**DATA FOR THIS TASK**
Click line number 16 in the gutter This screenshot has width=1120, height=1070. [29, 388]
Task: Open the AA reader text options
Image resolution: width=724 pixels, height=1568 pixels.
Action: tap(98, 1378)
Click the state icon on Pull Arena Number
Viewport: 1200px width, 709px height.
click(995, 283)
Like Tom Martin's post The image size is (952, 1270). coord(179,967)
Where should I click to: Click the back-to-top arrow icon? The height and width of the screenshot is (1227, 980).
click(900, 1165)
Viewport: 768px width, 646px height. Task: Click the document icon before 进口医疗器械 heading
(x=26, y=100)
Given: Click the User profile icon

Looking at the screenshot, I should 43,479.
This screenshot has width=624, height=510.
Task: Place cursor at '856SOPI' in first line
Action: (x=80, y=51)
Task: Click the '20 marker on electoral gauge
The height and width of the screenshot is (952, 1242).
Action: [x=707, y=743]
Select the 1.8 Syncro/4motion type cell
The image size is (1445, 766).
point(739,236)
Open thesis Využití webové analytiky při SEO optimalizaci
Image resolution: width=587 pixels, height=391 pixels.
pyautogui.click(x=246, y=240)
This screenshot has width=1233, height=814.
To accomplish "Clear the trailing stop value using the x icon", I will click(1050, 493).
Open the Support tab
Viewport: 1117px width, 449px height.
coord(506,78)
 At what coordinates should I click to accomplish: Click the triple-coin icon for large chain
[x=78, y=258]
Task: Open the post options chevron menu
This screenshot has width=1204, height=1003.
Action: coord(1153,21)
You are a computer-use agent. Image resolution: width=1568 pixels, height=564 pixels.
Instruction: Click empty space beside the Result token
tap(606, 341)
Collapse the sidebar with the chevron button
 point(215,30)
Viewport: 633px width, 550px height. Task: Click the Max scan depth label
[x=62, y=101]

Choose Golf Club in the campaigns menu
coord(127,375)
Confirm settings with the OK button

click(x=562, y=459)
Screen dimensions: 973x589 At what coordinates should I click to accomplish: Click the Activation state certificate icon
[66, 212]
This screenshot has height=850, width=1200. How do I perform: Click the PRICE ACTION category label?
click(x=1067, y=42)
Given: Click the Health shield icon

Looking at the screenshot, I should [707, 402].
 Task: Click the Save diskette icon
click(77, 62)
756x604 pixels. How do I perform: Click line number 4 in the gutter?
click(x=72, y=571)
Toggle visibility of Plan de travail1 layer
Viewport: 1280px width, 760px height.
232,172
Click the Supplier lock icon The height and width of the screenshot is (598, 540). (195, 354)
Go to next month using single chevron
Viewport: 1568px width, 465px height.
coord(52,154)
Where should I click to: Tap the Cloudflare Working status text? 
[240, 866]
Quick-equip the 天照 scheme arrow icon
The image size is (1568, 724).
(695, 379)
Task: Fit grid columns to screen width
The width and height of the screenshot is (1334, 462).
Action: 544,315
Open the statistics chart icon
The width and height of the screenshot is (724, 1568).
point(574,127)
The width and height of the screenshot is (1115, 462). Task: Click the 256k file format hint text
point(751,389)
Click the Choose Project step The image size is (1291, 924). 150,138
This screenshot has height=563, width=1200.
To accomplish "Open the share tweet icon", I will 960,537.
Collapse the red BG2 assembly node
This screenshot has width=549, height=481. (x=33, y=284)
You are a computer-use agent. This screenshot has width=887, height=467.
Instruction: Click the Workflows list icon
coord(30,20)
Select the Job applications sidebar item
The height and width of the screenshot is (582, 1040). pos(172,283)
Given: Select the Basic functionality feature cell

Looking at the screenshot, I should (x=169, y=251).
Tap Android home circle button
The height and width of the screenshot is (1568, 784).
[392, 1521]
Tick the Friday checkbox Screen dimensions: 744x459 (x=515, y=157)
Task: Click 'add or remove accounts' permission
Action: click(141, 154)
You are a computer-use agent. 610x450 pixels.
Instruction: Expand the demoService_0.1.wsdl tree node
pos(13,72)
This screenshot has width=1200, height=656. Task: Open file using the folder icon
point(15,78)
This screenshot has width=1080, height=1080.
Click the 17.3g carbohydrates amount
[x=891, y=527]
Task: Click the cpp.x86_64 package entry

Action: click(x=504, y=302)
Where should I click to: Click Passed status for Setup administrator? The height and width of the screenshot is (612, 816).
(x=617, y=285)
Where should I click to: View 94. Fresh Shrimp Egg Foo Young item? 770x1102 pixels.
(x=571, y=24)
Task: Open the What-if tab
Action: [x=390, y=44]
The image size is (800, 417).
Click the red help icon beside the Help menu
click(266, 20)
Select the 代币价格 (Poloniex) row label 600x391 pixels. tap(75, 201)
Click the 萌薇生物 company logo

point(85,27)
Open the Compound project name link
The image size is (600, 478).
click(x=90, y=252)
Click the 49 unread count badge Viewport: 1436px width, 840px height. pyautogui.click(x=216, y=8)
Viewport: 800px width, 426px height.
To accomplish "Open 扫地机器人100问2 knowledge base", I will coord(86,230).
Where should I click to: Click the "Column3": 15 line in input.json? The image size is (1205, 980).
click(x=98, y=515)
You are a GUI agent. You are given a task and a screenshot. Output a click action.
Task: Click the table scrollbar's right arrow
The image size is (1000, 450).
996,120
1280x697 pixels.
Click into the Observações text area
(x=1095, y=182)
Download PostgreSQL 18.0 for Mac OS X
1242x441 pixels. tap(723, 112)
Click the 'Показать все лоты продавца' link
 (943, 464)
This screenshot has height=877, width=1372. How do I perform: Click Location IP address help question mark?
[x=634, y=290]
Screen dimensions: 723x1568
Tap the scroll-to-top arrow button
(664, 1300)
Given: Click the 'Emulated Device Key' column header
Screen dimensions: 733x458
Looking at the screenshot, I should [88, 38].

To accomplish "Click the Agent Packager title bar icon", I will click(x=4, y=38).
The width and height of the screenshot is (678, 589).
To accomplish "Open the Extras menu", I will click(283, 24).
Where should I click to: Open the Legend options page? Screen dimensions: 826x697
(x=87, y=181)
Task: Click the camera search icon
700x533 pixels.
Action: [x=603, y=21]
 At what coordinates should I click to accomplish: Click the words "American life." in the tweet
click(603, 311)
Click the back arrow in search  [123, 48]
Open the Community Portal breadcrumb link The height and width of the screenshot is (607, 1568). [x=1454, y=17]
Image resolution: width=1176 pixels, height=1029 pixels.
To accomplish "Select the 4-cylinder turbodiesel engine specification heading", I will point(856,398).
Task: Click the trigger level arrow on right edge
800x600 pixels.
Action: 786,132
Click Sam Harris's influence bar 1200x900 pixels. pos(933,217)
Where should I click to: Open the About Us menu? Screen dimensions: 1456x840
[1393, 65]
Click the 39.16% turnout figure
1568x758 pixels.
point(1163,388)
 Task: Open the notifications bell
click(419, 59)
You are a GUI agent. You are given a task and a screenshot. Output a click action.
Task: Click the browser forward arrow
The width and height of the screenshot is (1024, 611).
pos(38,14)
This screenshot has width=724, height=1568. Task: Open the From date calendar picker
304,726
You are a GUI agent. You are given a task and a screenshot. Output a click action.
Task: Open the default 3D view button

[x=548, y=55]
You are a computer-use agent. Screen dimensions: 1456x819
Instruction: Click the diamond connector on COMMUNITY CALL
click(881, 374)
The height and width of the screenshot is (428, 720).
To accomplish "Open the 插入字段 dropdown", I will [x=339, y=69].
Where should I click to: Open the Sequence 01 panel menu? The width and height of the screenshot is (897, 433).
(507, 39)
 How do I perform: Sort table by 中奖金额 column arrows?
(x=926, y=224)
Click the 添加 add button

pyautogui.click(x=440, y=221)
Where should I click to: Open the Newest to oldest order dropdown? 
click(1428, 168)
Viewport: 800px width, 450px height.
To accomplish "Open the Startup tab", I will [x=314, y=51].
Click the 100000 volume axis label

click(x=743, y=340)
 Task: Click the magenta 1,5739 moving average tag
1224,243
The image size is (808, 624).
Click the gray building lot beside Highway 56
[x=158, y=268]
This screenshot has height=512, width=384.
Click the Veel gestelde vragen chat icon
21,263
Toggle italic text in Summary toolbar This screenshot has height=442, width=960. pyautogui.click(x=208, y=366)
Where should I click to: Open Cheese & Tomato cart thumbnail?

**ABOUT THIS EXERCISE**
Here the output must be the lines above from the line with "Where should I click to: Open the Legend" to the line with "Click Sam Harris's", both included, duplicated word for word and nothing else.

**OUTPUT FOR THIS EXERCISE**
Where should I click to: Open the Legend options page? Screen dimensions: 826x697
(x=87, y=181)
Task: Click the camera search icon
700x533 pixels.
Action: [x=603, y=21]
 At what coordinates should I click to accomplish: Click the words "American life." in the tweet
click(603, 311)
Click the back arrow in search  [123, 48]
Open the Community Portal breadcrumb link The height and width of the screenshot is (607, 1568). [x=1454, y=17]
Image resolution: width=1176 pixels, height=1029 pixels.
To accomplish "Select the 4-cylinder turbodiesel engine specification heading", I will point(856,398).
Task: Click the trigger level arrow on right edge
800x600 pixels.
Action: 786,132
Click Sam Harris's influence bar 1200x900 pixels. pos(933,217)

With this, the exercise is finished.